One of the first things I do at the start of every move is box up the contents of two large bookshelves. They’re the “quick hit” to get the process started and they’re not going to be something I can’t live without for the month or so it’s going to take me to get them unboxed and back into their proper place. As part of my current “ask the blogger” segment, someone asked what the books were and why I’d bothered hauling them around across 10,000 road miles and 15 years. There’s a story there, but I’m not sure it’s a particularly interesting one.
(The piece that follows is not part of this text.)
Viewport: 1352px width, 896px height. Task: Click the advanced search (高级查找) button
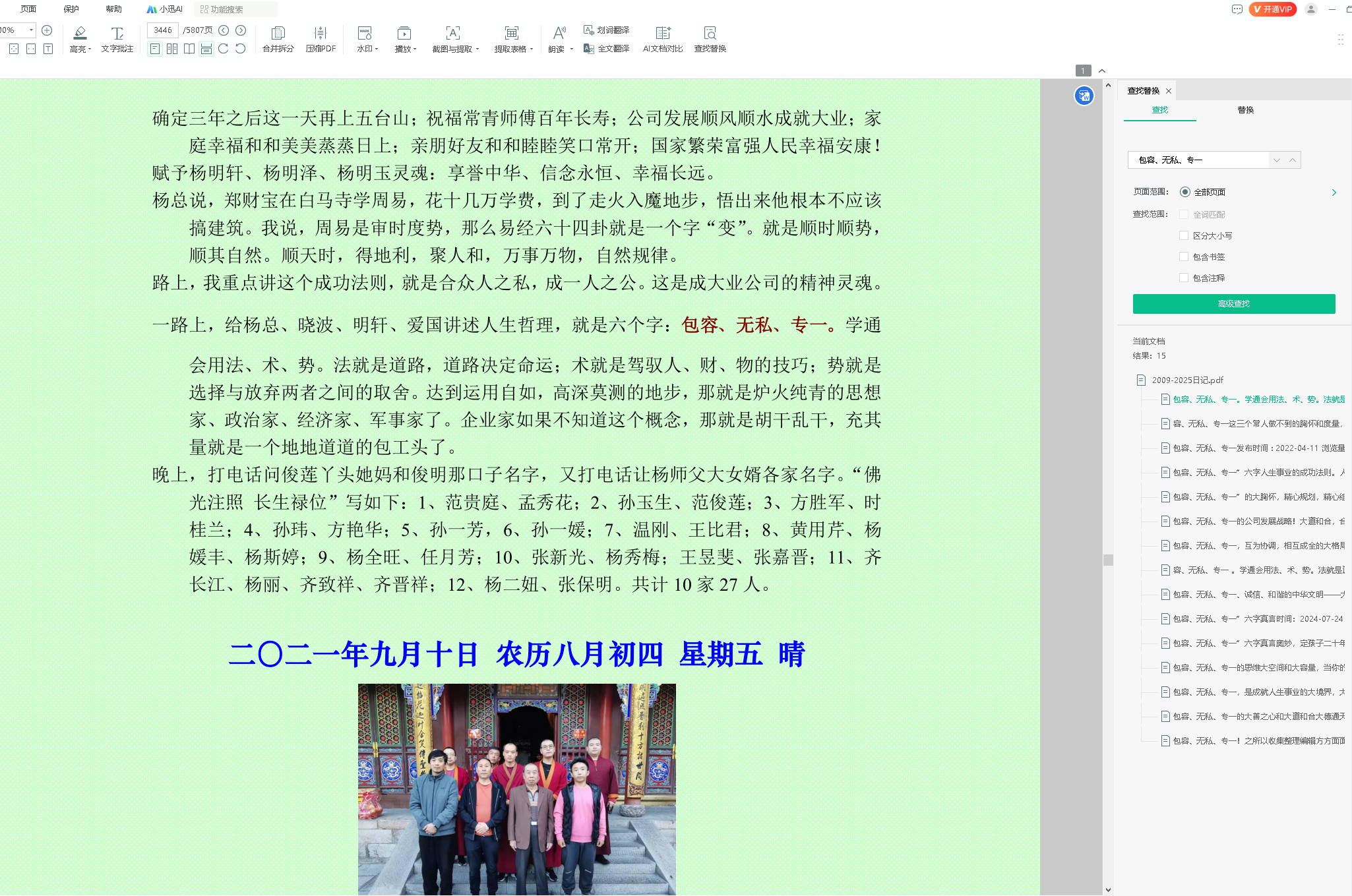pos(1233,304)
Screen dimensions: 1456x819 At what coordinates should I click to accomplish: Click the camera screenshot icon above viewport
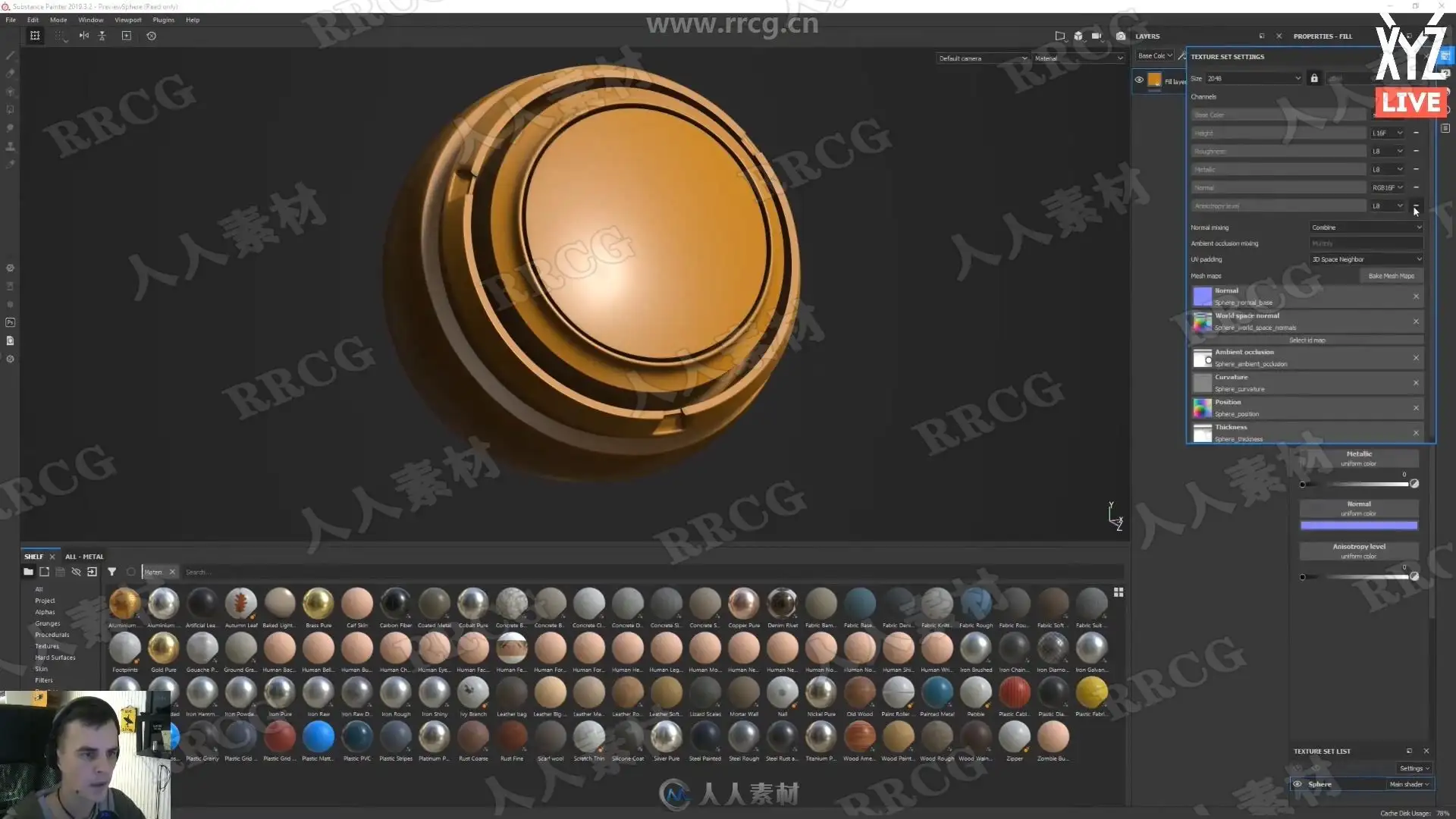1120,36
I’ve never counted the exact number of physical books I still have – at 13 boxes I’d guess somewhere in the neighborhood of 175-200. Measured by weight it’s got to be something on the order of 3,729 metric tonnes. Since I’ve loved books since long before the Kindle came along, they’re something I’ve acquired over a lifetime of reading. I’ve purged the collection before many moves and seem to have it down to a core group that I just can’t bring myself to part with. They’re mostly biographies and histories – covering everything from Cicero to the Iraq War. There’s a much smaller mix of historical fiction and the occasional “classic” a la Moby Dick, A Tale of Two Cities, and 1984.
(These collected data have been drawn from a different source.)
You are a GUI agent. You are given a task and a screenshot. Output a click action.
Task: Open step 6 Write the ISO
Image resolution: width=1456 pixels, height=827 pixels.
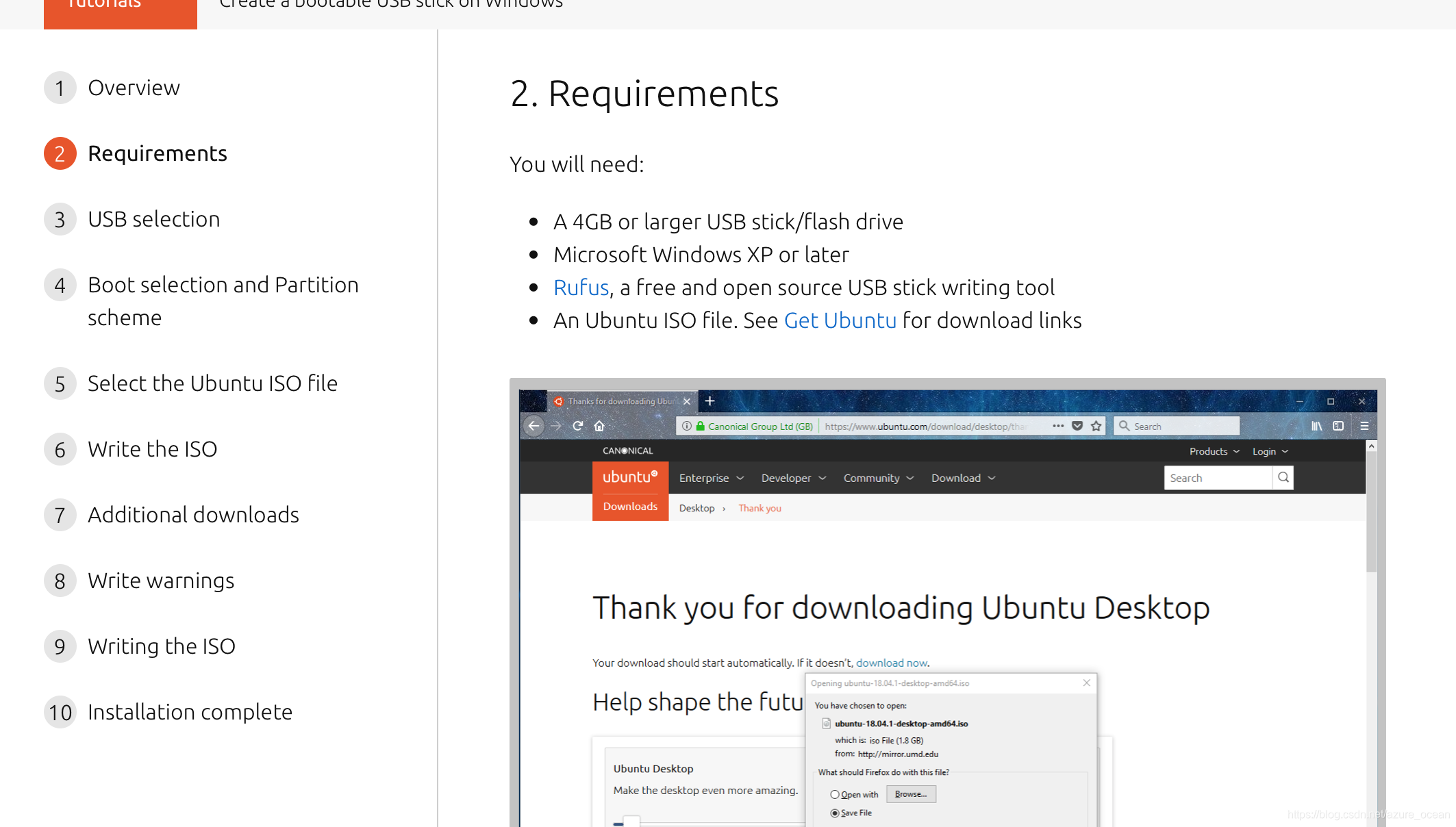point(152,449)
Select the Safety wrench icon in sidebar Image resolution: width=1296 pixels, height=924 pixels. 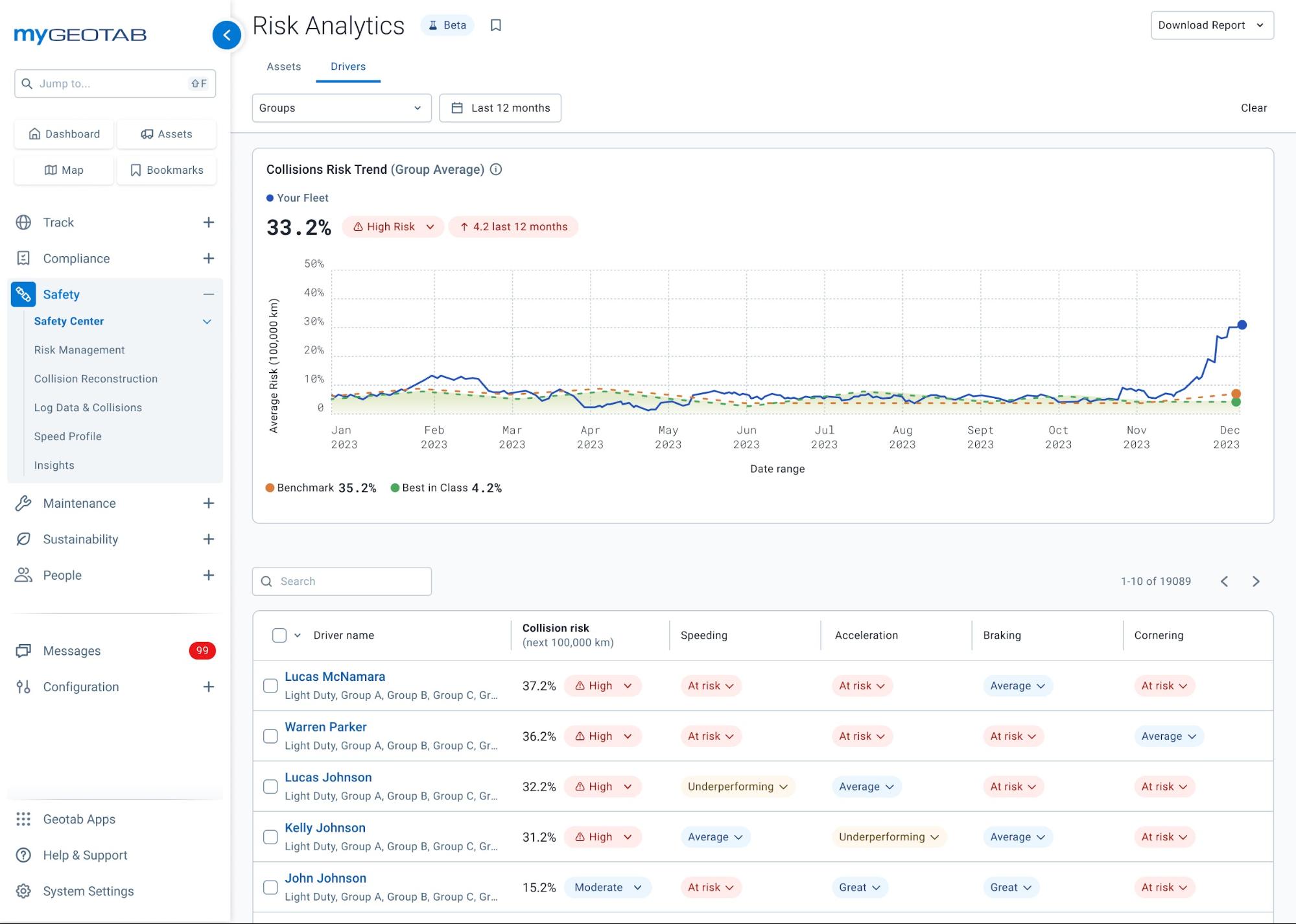coord(23,294)
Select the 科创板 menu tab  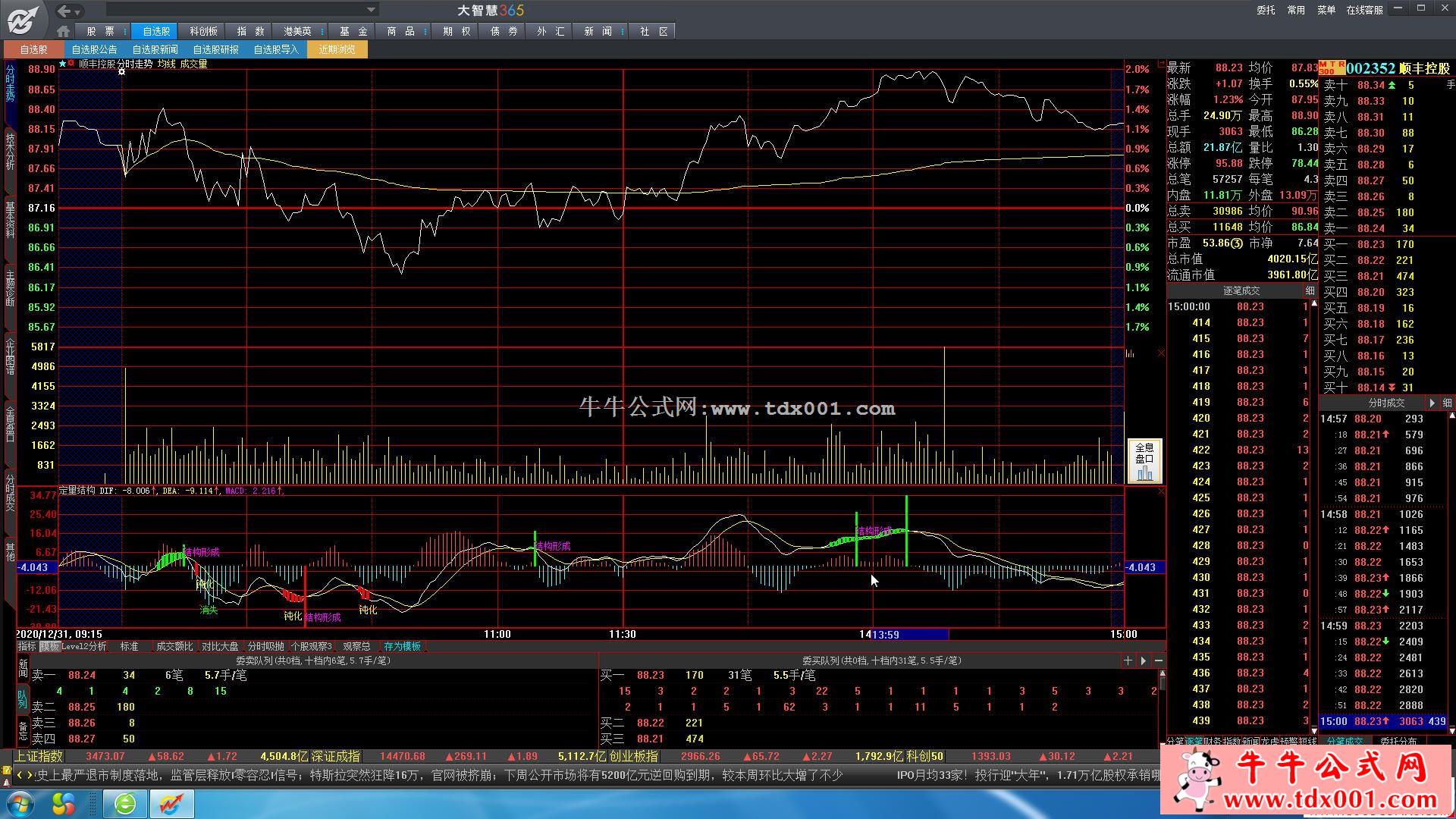click(x=203, y=31)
As someone pointed out there are these buildings called libraries where large volumes of books live permenantly. Theoretically I should love libraries, but I’ve always had a hard time with the idea of giving a book back once I was done with it, especially the once I’ve found interesting or meaningful. The habit has gotten easier since the rise of the e-reader, but that doesn’t do anything about the stack of bound paper I already have.
I have a tendency to hold on to them for the usual reasons – maybe I’ll need to reference them some day (which I actually have done for more than a few blog posts and while I was working on my last short story). In all likelihood I know the only time most titles will ever leave the shelf is the next time I move. Still, I like the idea of having them. I like the way they look on the shelf. I like the way a room full of books smells. I like the way they feel in my hand.
Plus there’s the one I never talk about – the fact that the furniture has changed, the clothes of changed, the critters I have around change, the locations change, but the books stay the same. Maybe they’re the touchstone; the hearth at the center of what whatever house I happen to be in whenever I get where I’m going.